After Alan Turing's LR methods cracked the German Enigma code during World War II, LR usage became widespread. The LR is ubiquitous in the physical, biological, social, economic, computer and forensic sciences. First introduced into biological identification through paternity testing, the LR enjoys unparalleled international usage as the most informative DNA mixture statistic.
Yet American crime labs avoid the LR, and prefer to report DNA inclusion statistics that they find easier to explain in court. Such "inclusion" methods (variously termed PI, CPI, CPE or RMNE) use less of the DNA data, typically discarding a million-fold factor of identification information.
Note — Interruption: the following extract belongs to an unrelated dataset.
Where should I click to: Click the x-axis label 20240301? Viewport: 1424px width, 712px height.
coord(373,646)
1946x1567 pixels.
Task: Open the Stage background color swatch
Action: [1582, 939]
Thus highly informative DNA mixture evidence can be reported as "inconclusive" or assigned an unrealistically low match score. Unfortunately, minimizing DNA evidence leads to a failure to identify criminals, with an adverse effect on public safety.
To make the LR more acceptable to American analysts and their juries, we need more intuitive ways to explain the LR. Fortunately, the LR can be expressed (by Bayes theorem) in several equivalent ways. Stated in plain English, these alternative formulations include:
- the information gain in the identification hypothesis from the DNA data,
- how well the identification hypothesis explains the data, relative to its alternative, and
- our increased belief in a match to a suspect, based on the inferred evidence genotype.
The second LR formulation prevails in forensic DNA. While natural for computers and statisticians, non-mathematicians often find its formulas opaque. In this paper, we describe the other two formulations as intuitive ways to explain the LR simply and accurately. Moreover, these other approaches avoid the dread "transposed conditional." Using DNA case examples, we show how to easily understand the LR, present it in court, and deflect superficial challenges.
For the American public to benefit from the full protective power of DNA identification information, analysts must be able to confidently explain the LR. This paper shows them how.